Data engineers are very much in demand these days, but too many executives and others have big questions about what these professionals do.

There’s a significant confusion around the difference between software engineers and data engineers, along with questions about how data scientists and data engineers work together. Factor all kinds of new big data projects, including machine learning and business insight tools into the mix, and you have some significant confusion about the role of a data engineer and what their day-to-day work might consist of. (To learn more about a software engineer's duties, see Job Role: Software Engineer.)

A Concrete Data Refining Role

Speaking generally, the data engineer is responsible for working with data systems and refining data to fit into those systems, where a data scientist has a slightly different role in working directly with cleaning and organizing big data sets.

If there was one easy way to distinguish between what data scientists typically do, and what data engineers typically do, you could say that the data scientist would look at the data through a comprehensive lens while the data engineer would look at the data through the eyes of a database or big data processing system.

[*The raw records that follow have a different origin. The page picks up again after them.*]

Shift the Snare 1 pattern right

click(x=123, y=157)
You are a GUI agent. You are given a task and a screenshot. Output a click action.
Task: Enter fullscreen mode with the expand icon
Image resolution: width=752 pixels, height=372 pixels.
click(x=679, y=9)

“Data engineers … specialize in translating the work of data scientists into hardened, data-driven software solutions for the business,” says Nima Negahban, CTO and founder of Kinetica, describing why data engineers will be in high demand in coming years. “This involves creating in-depth AI development, testing, devops and auditing processes that enable a company to incorporate AI and data pipelines at scale across the enterprise. That job of creating those hard and data-driven software solutions is a major part of what concerns data engineers in a modern enterprise.”

That delineation – the idea that data engineers work directly with big data systems, is a key way to understand what the data engineer offers an employer.

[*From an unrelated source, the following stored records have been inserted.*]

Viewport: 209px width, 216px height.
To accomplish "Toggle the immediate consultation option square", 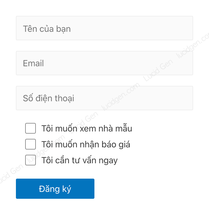I will pyautogui.click(x=31, y=160).

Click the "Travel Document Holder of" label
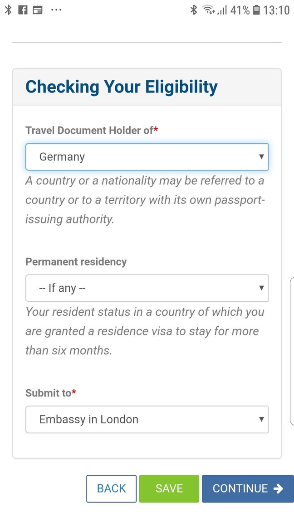point(89,131)

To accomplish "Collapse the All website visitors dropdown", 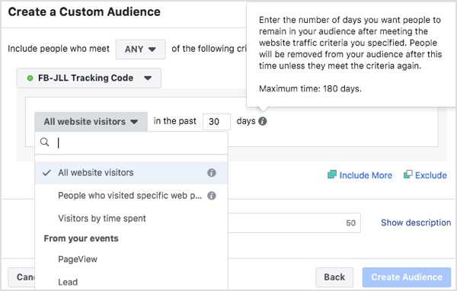I will [91, 122].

Data Engineers and a Changing Big Data Landscape

As the maintainers of big data systems and database setups, data engineers will often be knowledgeable in specific technologies like Apache Hadoop.

But they will also tend to know a lot about how these big data processing systems have evolved and which contenders are gaining popularity in today’s enterprise world.

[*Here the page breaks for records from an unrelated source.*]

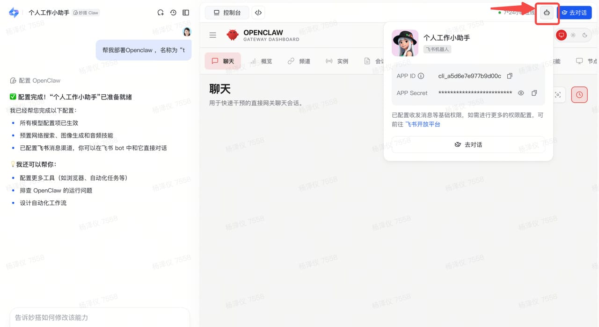Viewport: 599px width, 327px height.
Task: Click the focus crosshair icon
Action: point(558,94)
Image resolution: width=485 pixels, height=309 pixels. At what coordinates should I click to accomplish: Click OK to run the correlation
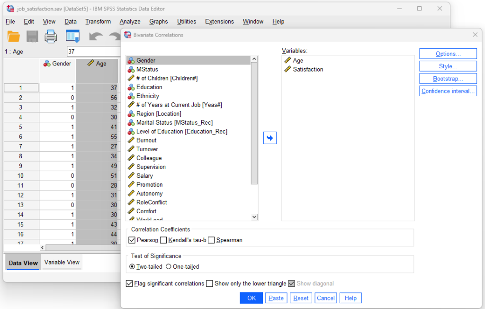pos(251,298)
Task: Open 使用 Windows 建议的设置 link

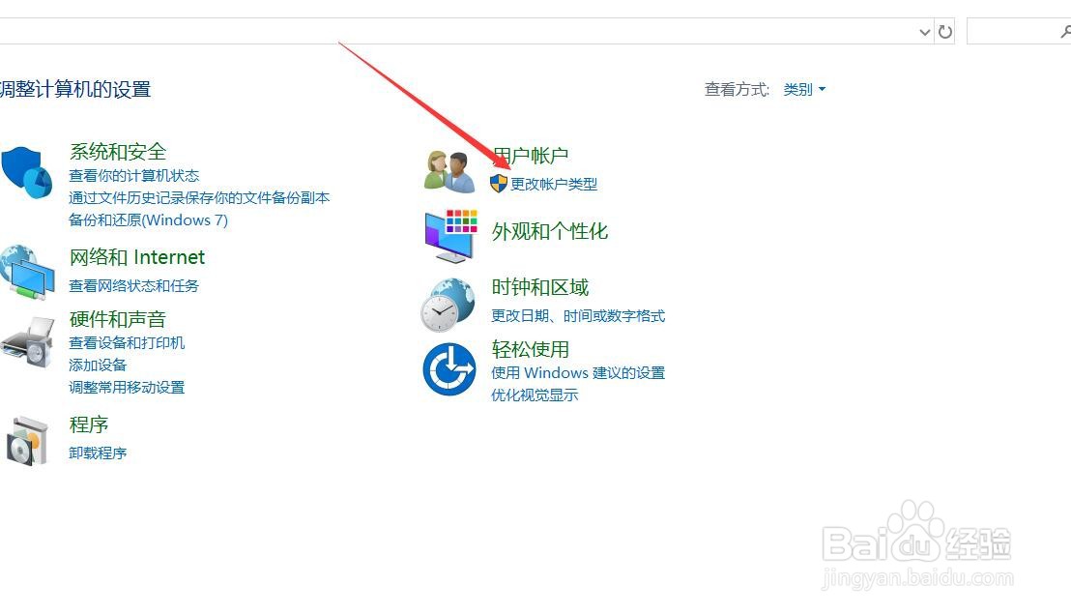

Just a few years ago, Apache Hadoop was the gold standard for big data processing. Data engineers tied Hadoop to tools like YARN and MapReduce and produced clustered, structured data handling systems.

Now, Hadoop seems to be losing out to other types of systems.

In an article just a few months ago at The New Stack entitled “Will Kubernetes Sink the Hadoop Ship?,” writer Yaron Haviv notes that competitors Cloudera and Hortonworks have now merged, and that new Apache tools like Spark push Hadoop toward a kind of obsolescence.

In addition, cloud vendors have their own big data processing systems, which might also appeal to the data engineer’s workflow.

A third and very large movement is toward container virtualization. In a container setup, various data containers share a core operating system and present thin attack surfaces, while maximizing efficiency throughout the platform. Container technologies like Kubernetes have taken over many of the projects that used to run on Hadoop, and before that, on simple relational database servers.

“One of Kubernetes’ greatest advantages is its portability,” writes Haviv, “enabling users to build clusters which span multiple clouds or are distributed across locations. Portability also facilitates the development or testing of microservices in the cloud and deployment in one or many edge locations automatically.”

Data Engineers: Refining Data

Data engineers also have key roles related to taking raw data and making it structured. Data scientists may do some of this, too; however, again, data engineers will typically look at refining raw data and filtering it into a specific database system. You can think of them as the “system operators” or “system owners” in the data refinement process – they’re often thinking of data cleansing in the context of a specific environment. (For more on data scientists, see Job Role: Data Scientist.)

At, an informative introductory resource highlights this part of the nature of data engineering:

Data engineers focus on the applications and harvesting of big data. Their role doesn’t include a great deal of analysis or experimental design. Instead, they are out where the rubber meets the road … creating interfaces and mechanisms for the flow and access of information.

Storing Data

Companies also have myriad choices in how to store data. The data engineer may be responsible for assessing these types of choices. For instance, it may be more helpful to utilize vendor storage services from Amazon or other vendors. Amazon’s S3 object storage model provides new ways to handle stored information that innovate on the traditional redundant array of independent disk (RAID) systems that were the norm just a few years ago.

Data Engineers as Matchmakers

As with other kinds of roles, data engineers also have roles to play within the organizational structure, and in trying to move business forward by making sure that goals and objectives match the structures that are in place.

Some of this requires seeking buy-in from executives or other stakeholders. Some of it requires making sure that middleware plugs into a data repository, or that big data systems can do their magic unencumbered by bottlenecks. All of this is often within the purview of the data engineer who will move refined and curated data through specific concrete IT systems and database models in a way that facilitates core business goals.

All of this shows how data engineers are very much the “guardians of the data storehouse” – when issues intersect the nature of big data and the systems that utilize or store it, they are often front and center in the org chart’s response. Think about how the data engineer fits into today’s, and tomorrow’s, business world.